I'm trying to avoid the pitfalls of 'super indexing,' where I end up with a ton of irrelevant references for useful entries, as well as having huge chunks of text referenced by a single index entry. Additionally, issues arise when I try to save these chats either by copying and pasting or saving as a complete webpage, as it results in excessive data tied to the presentation layer. I've done some Perl scripting to clean things up, which helped reduce a 30-turn conversation down to a more manageable size, but it still requires a day of programming. This solution might only work until the platform I'm using changes its interface. What's a better way to manage and access these chats?
6 Answers
This is a challenge that's been tackled before. Instead of reinventing the wheel, check out what industry leaders are doing. A quick search gave me some resources, like AWS documentation on full-text search and their OpenSearch service. Also, Slack uses Apache Solr for chat searching, which could be a good model to follow.
As for saving your chats, I recommend looking into existing saving functionalities in the tools you’re using. If there's nothing suitable, you could create a simple client that uses an API to save chats directly to your storage of choice. Relying on saving the whole webpage is just adding unnecessary complexity.
Why not utilize Git for this?
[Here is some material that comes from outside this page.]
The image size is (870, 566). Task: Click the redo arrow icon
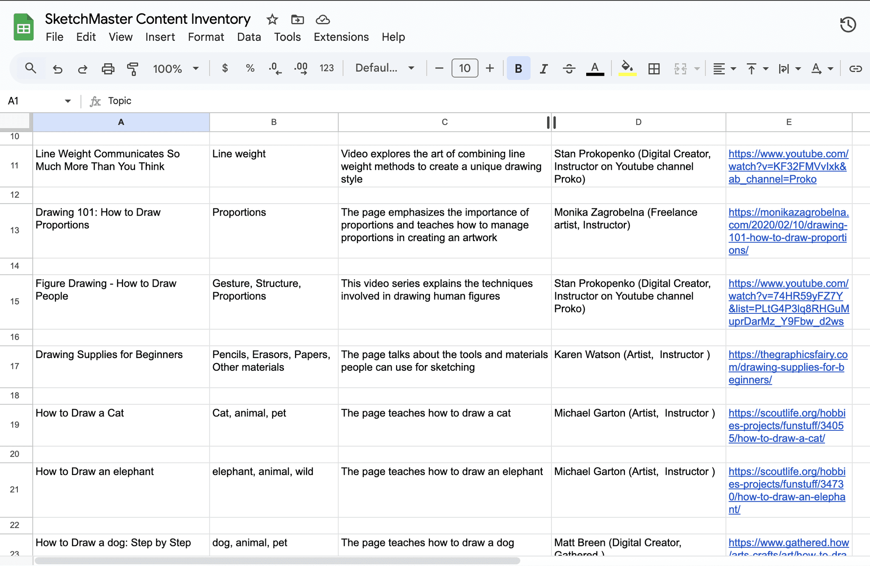point(82,68)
You could download all your conversations, split them into smaller manageable files, and use Git to track changes. This way, you can efficiently search through them with `git grep`, which is quite handy for looking up text quickly.
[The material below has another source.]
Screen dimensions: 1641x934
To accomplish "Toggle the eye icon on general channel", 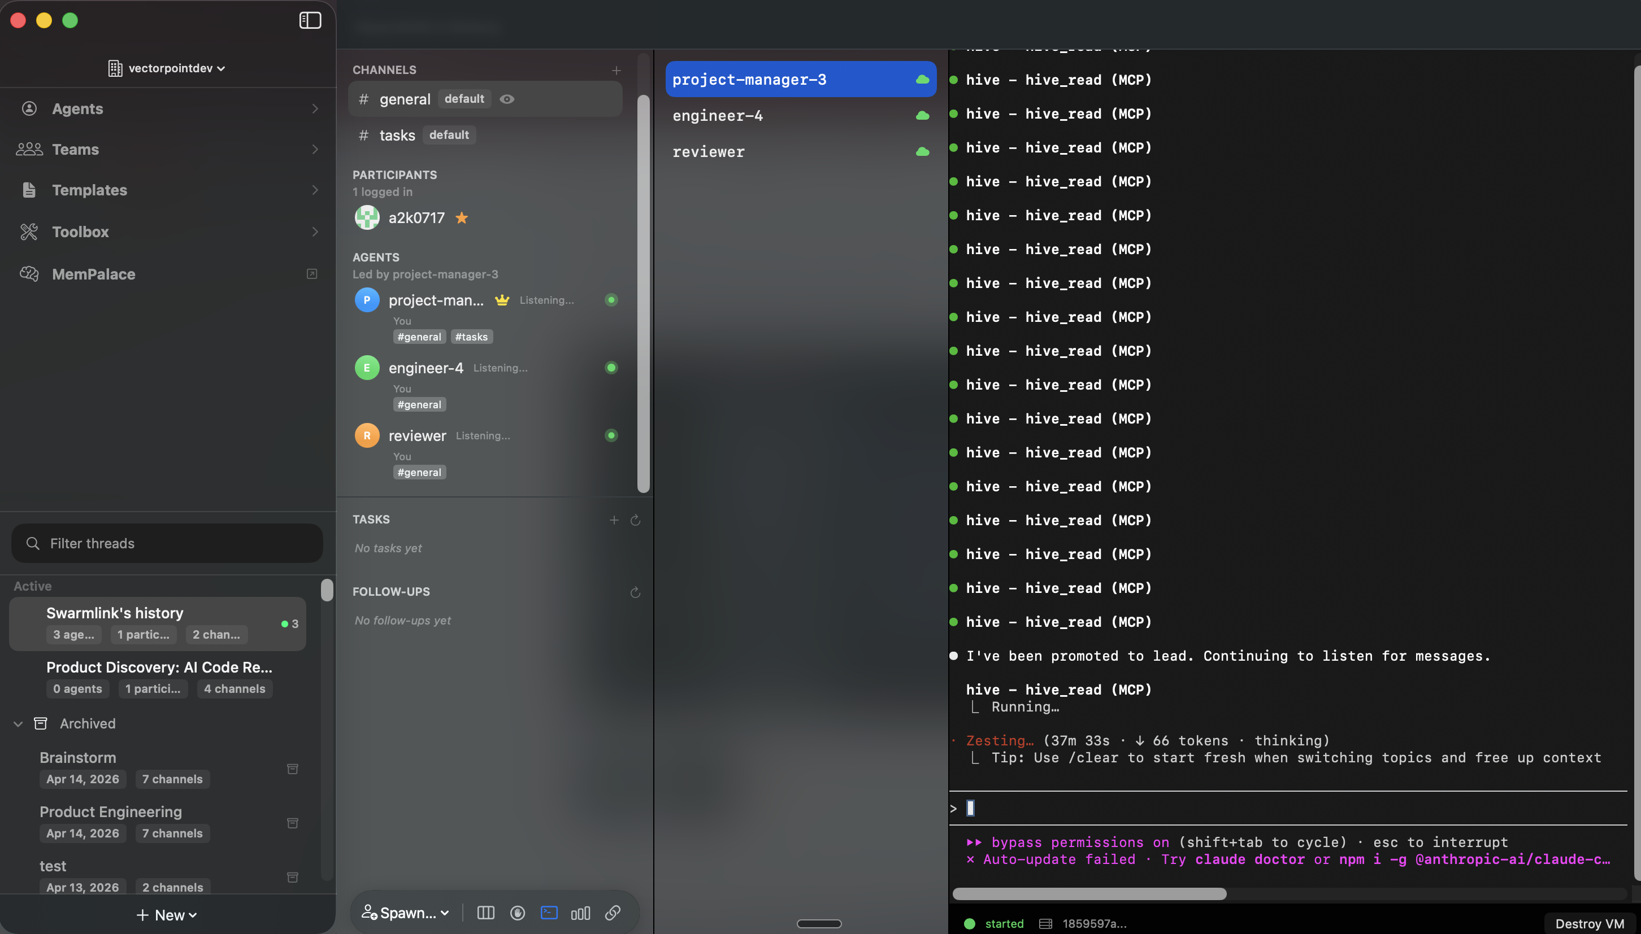I will pyautogui.click(x=507, y=99).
Honestly, some of this indexing can feel like PhD-level work. If there was a straightforward solution to avoid super indexing, we wouldn’t have so many approaches to retrieval-augmented generation (RAG). It's definitely a complex area to navigate.
Your question could use a bit more clarity. What do you mean by 'chat'? Are these texts from multiple identities? Are timestamps important for the order of messages? If you're dealing with different languages or the quality of grammar and spelling varies, that affects indexing as well.
If you just need to index plain text, consider loading each message into a database system like ClickHouse or ElasticSearch, which have built-in capabilities for indexing and searching. You could also explore advanced techniques like vector embeddings or n-grams for a more refined search experience.
If you're trying to make these chats searchable with vector embeddings combined with BM25, my database simplifies this. It uses Neo4j drivers and provides out-of-the-box functionality for better management. Check out NornicDB on GitHub for more details!
A simple solution could be creating a hash from each chat text. This method allows for O(1) time complexity for lookups, making it pretty fast.

It sounds like these AI chats are a bit tricky! Maybe OP hasn’t fully grasped what information they actually need from all this data.